Thesis: The five main characters in John Knowles' A Separate Peace represent social stereotypes, according to some people.

In his book A Separate Peace, John Knowles represents jocks with
Phineas, a character who believes that sports are the key to life. Phineas is more of a sportsman than a jock. Real jocks only care about winning, Phineas makes sure it's not possible for anyone to win or lose.

Chet Douglas is an exaggerated prep, just like Phineas is an exaggerated jock. He is obsessed with learning just for the sake of learning.
No real hardcore prep thinks that way! Chet Douglas lives in his own educational world. He's so absorbed in this alternate reality in which Calculus has a justified existence that he forgets what the school is trying to teach him, and actually goes out and seeks more academia than what the school is already shoving down his and everyone else's throat. The standard prep is only concerned with being on the top of the Honor Roll, so that everybody's parents can marvel at how smart (s)he is.

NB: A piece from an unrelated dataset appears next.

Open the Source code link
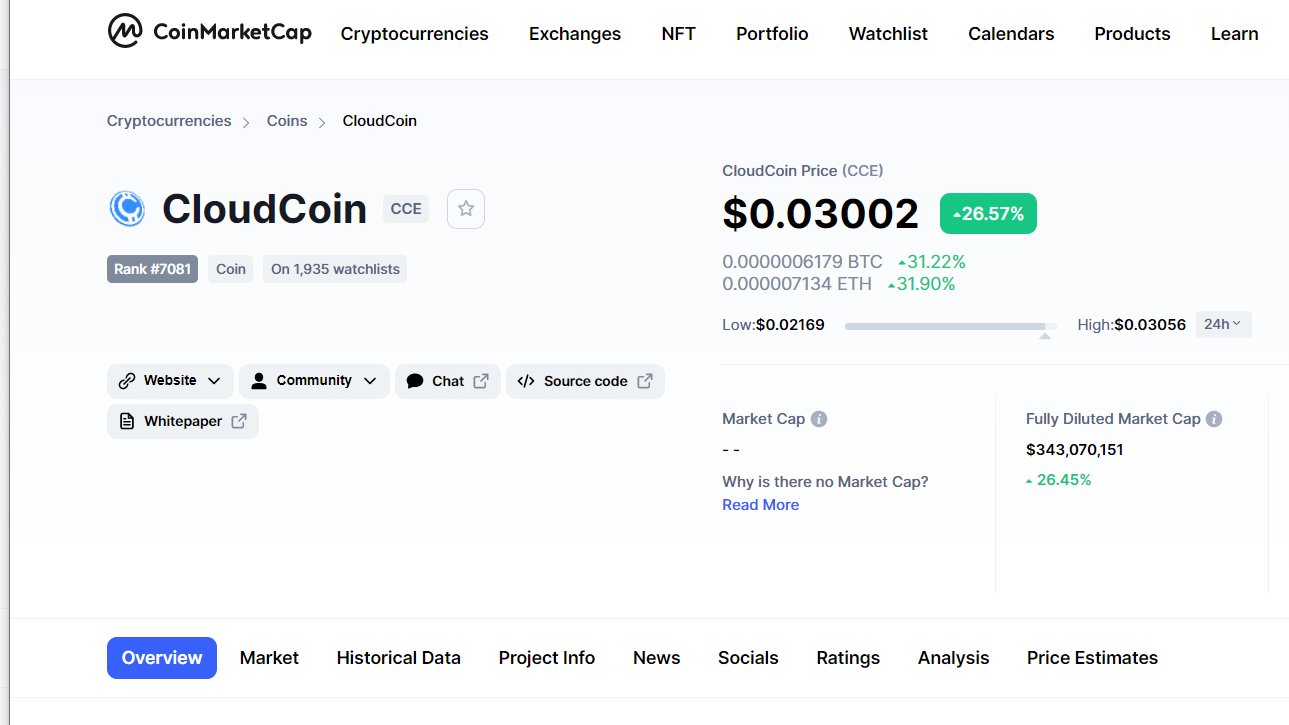The image size is (1289, 725). tap(585, 381)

There is one character that fits into no stereotype. "Leper" Lepillier is an individualist. Individualists are people who don't conform to social norms just for the sake of being accepted by others. Real individualists are not those people with blue and green hair you see on talk shows. Those people conform to a subculture, something that was less common during World War II.

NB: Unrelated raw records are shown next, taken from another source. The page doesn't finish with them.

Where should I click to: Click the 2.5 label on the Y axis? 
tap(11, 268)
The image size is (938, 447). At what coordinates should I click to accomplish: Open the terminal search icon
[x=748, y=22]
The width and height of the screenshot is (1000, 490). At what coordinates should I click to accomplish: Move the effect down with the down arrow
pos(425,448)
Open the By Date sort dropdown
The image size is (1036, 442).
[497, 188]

The real individualists of the world are quickly disappearing, as conformity becomes more popular. I haven't met any real individualists, so I can't say whether or not Knowles exaggerates Lepillier's lack of stereotype.

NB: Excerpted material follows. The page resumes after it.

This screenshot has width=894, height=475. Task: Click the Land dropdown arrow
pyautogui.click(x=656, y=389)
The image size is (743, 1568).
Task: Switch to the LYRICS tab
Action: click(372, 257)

In modern society, there is pressure on individualists to conform to the most prominent subculture in the local area (I think). Those who fail to conform become outcasts, like the character Quackenbush. Outcasts are ridiculed so that they see themselves as inferior to everyone. In the book,
Quackenbush tries desperately to find someone who he is not inferior to, and starts a fight with Gene. While outcasts are created in the same way as
Quackenbush, he reacts much differently to being an outcast than most outcasts do. To the standard outcast, everyone is the target, eventually, not just a few inferior people.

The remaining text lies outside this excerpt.